# "Pong" Soundeffekte?



## Gadget2 (29. Februar 2012)

Hi, ich bastel grad wieder an einem kleinen Programm das ich mit Java schreibe, basierend auf der Idee vom Retro-Videogame "Pong".

Ich würde gerne auch Soundeffekte für die Ballberührung des Feldes und des Schlägers einbinden, jedoch finde ich nirgends was sinnvolles. Für meine Java brauche ich übrigens wav-Dateien und ich möchte nichts dafür zahlen müssen.

Kennt vielleicht jemand eine Seite auf der ich fündig werden kann, oder hat jemand sogar selbst entsprechende Dateien rumliegen, die man mir vielleicht irgendwie zukommen lassen könnte?

MfG


----------



## Tiz92 (29. Februar 2012)

Pong runterladen, bzw. suchen, oder YT Video anschauen, gutes Mikrophon dranhalten, Audiodatei in wav Datei umschreiben durch kostenlosen Konverter umwandeln und glücklich sein.


----------



## SchwarzerQuader (29. Februar 2012)

Du brauchst nicht einmal ein Mikrofon. Selbst Onboard-Sound sollte meist die Möglichkeit bieten, dass Du in entsprechenden Programmen wie z.B. Audacity direkt "Wave", "Stereo-Mix", "Was Sie hören" oder so etwas aufzunehmen, sprich das, was auch gerade aus den Boxen kommt, bevor es da ankommt.

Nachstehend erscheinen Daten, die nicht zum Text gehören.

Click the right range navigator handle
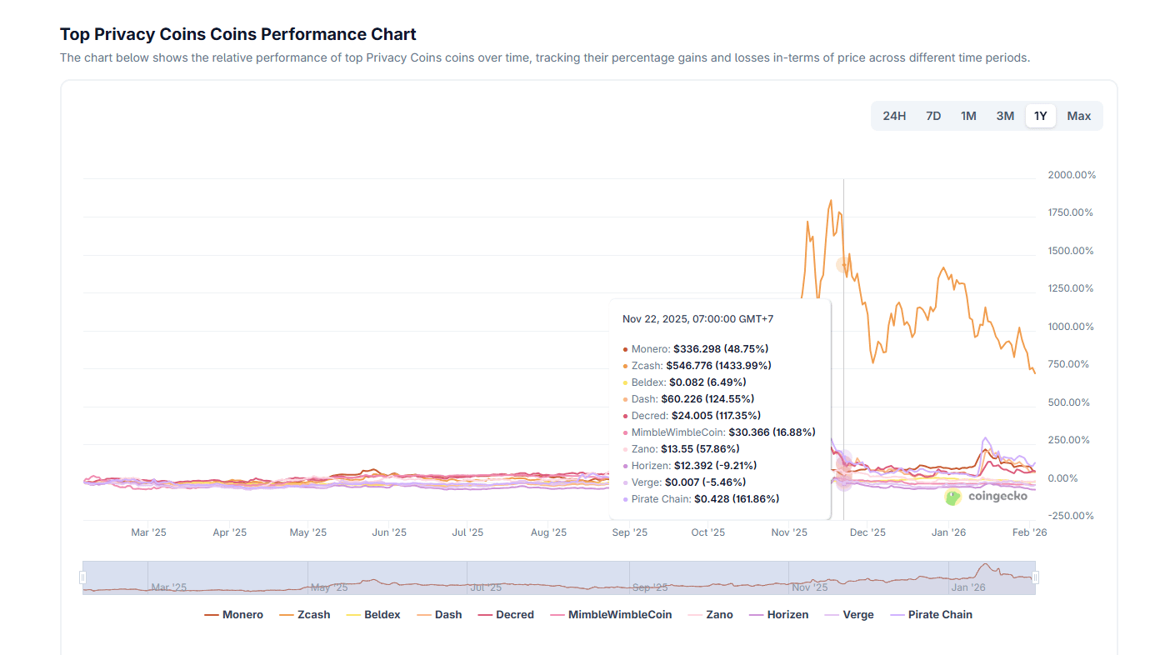tap(1035, 578)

Damit ist die Qualität auch deutlich besser als mit einem externen Mikrofon.


----------



## Gadget2 (29. Februar 2012)

ja ok, hab das Speedlink Medusa NX, das sollte schon passen mit der Quali, aber das werd ich nur machen wenn ich Zeit zu finde und Lust habe...

Hab jetzt ein Soundpaket gefunden, was beinahe die originalen Sounds enthält und nehme erstmal diese, sollte aber noch jemand die echten Sounddateien finden, können die selbstverständlich hier mal gepostet werden.

Danke, trotzdem schon mal.


----------